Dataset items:
[Start of Attachment]
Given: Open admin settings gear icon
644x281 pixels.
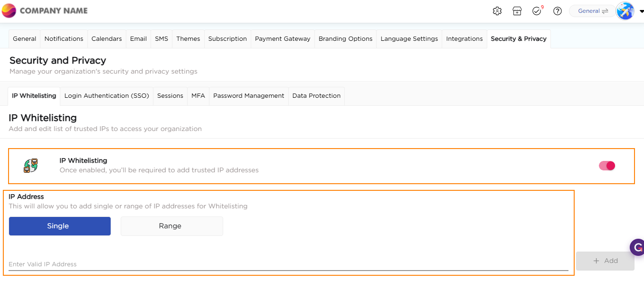Looking at the screenshot, I should (x=497, y=11).
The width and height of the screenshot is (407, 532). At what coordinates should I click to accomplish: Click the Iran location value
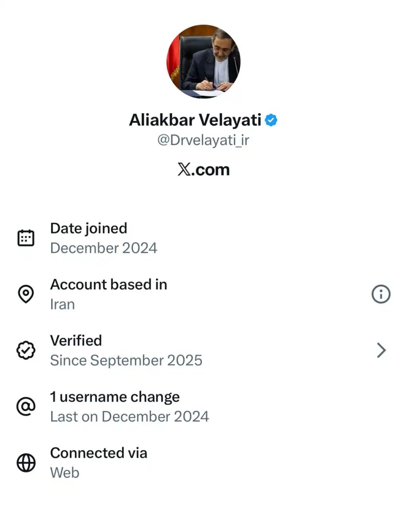[x=62, y=304]
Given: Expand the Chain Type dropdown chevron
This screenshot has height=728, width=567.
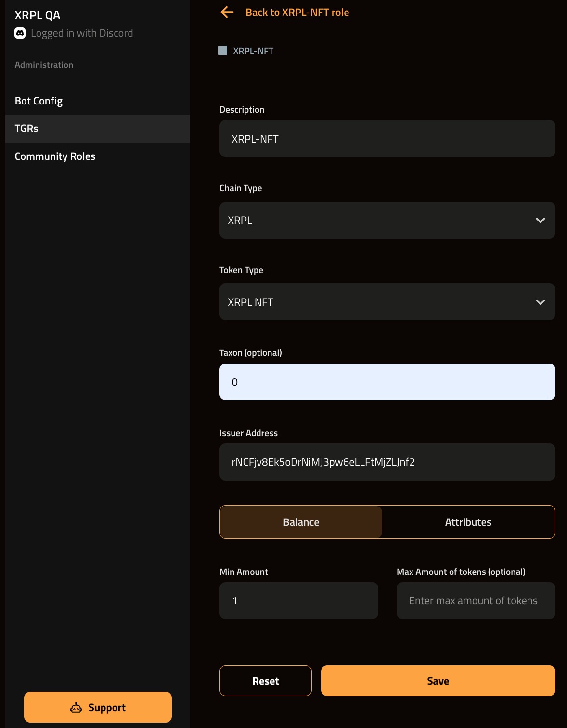Looking at the screenshot, I should coord(540,221).
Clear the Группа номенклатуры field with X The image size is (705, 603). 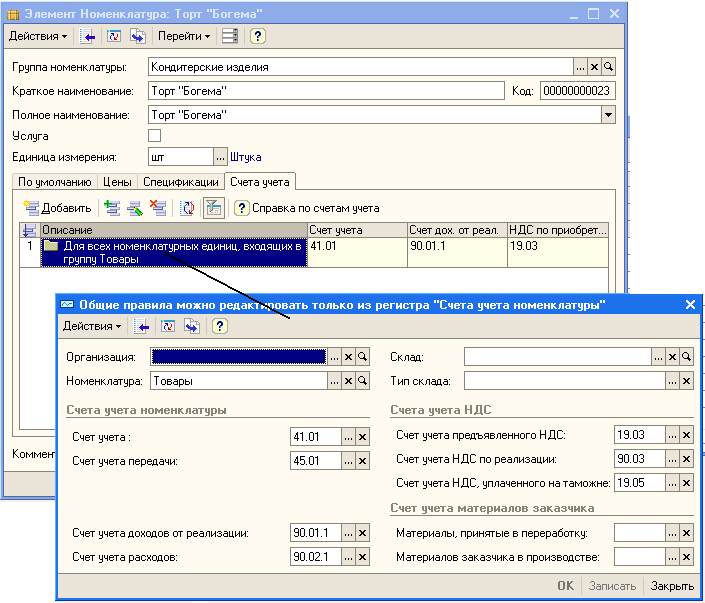point(594,67)
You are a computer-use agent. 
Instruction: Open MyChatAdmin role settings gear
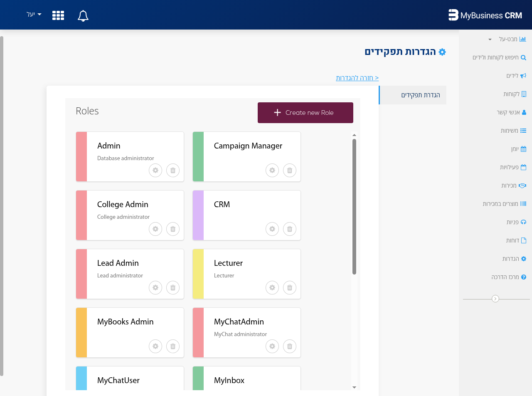pyautogui.click(x=272, y=346)
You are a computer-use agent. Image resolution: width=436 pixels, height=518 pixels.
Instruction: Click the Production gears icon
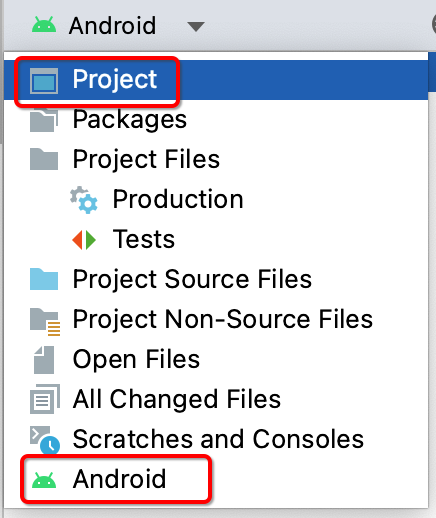pyautogui.click(x=84, y=200)
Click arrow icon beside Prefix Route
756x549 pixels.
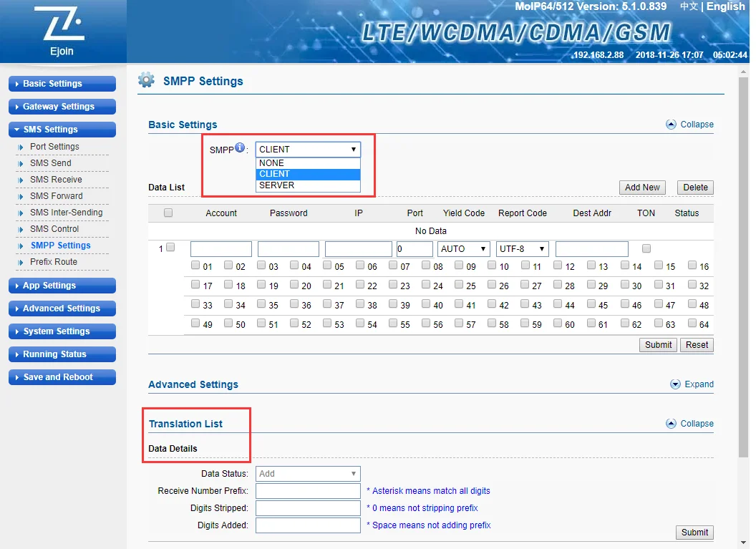click(21, 262)
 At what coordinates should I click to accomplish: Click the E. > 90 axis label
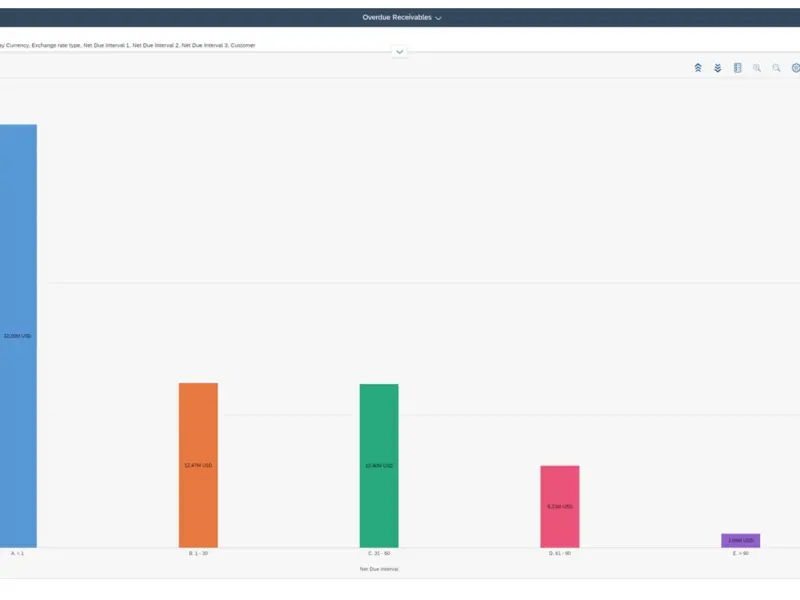tap(740, 553)
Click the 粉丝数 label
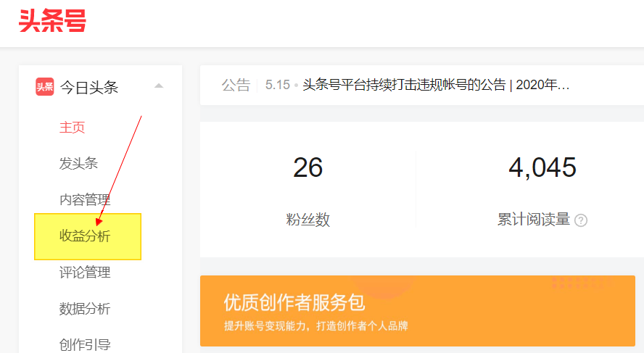 [x=307, y=220]
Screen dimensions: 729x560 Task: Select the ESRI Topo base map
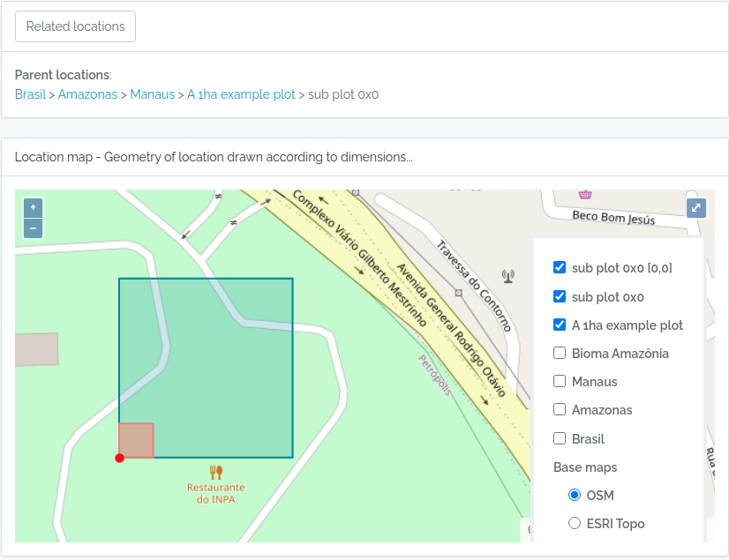(x=575, y=523)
[End of Attachment]
Count every line in the entries above where the word "Given" appears; respond with the number alone.

= Written solution =
2